The House of A Thousand Candles opens with John Glenarm learning the conditions of his grandfather’s will from Arthur Pickering, a man John dislikes “as heartily as it is safe for one man to dislike another.”
The House of a Thousand Candles by Meredith Nicholson
Howard Chandler Christy, illus. ©1905 Bobbs-Merrill. 1906 bestseller #4.
Project Gutenberg eBook #12441. My grade: B.
An orphan, John was raised by his grandfather, who wanted him to be an architect. John chose engineering and dissipated the fortune his father left him.
The will confines John to occupying Glenarm House without leaving the rural Indiana county or having company for a year.

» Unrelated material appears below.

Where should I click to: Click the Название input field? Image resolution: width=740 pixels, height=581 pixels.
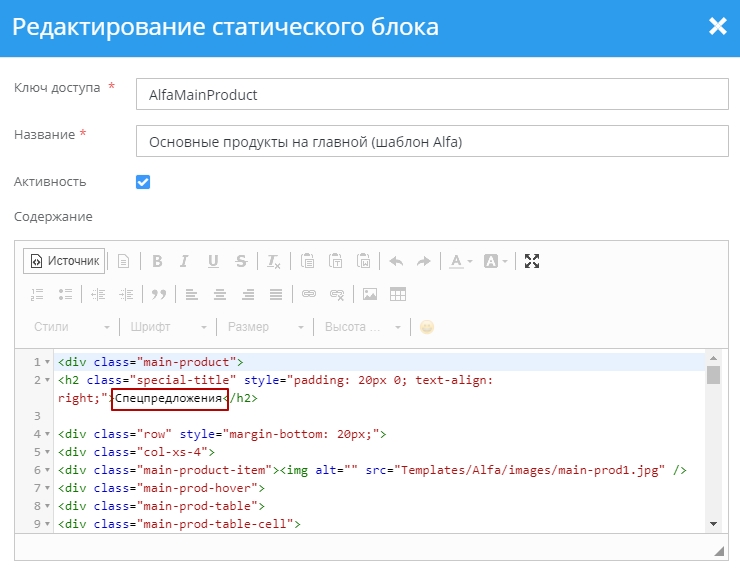click(431, 141)
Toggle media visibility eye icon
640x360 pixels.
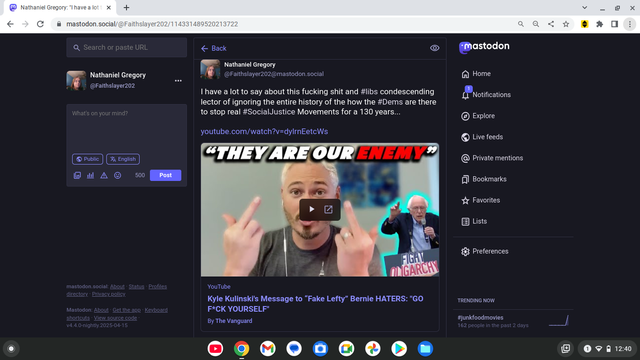coord(435,48)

John agrees out of respect for his grandfather and shame for the grief he caused him.
If John violates the conditions, the property reverts to Marian Devereux, a young woman whose aunt runs the Catholic girls school on property adjoining Glenarm House.
Meredith Nicholson spins this opening into a mystery-romance that is as ridiculous as the will is eccentric.
There are rumors of treasure hid on the property, secret passages, attempts on John’s life, the grandfather’s butler-companion who knows more than he lets on, and one very attractive girl at the school next door.
The House will provide pleasant diversion, but both story and characters will be snuffed from memory within a few days of reading.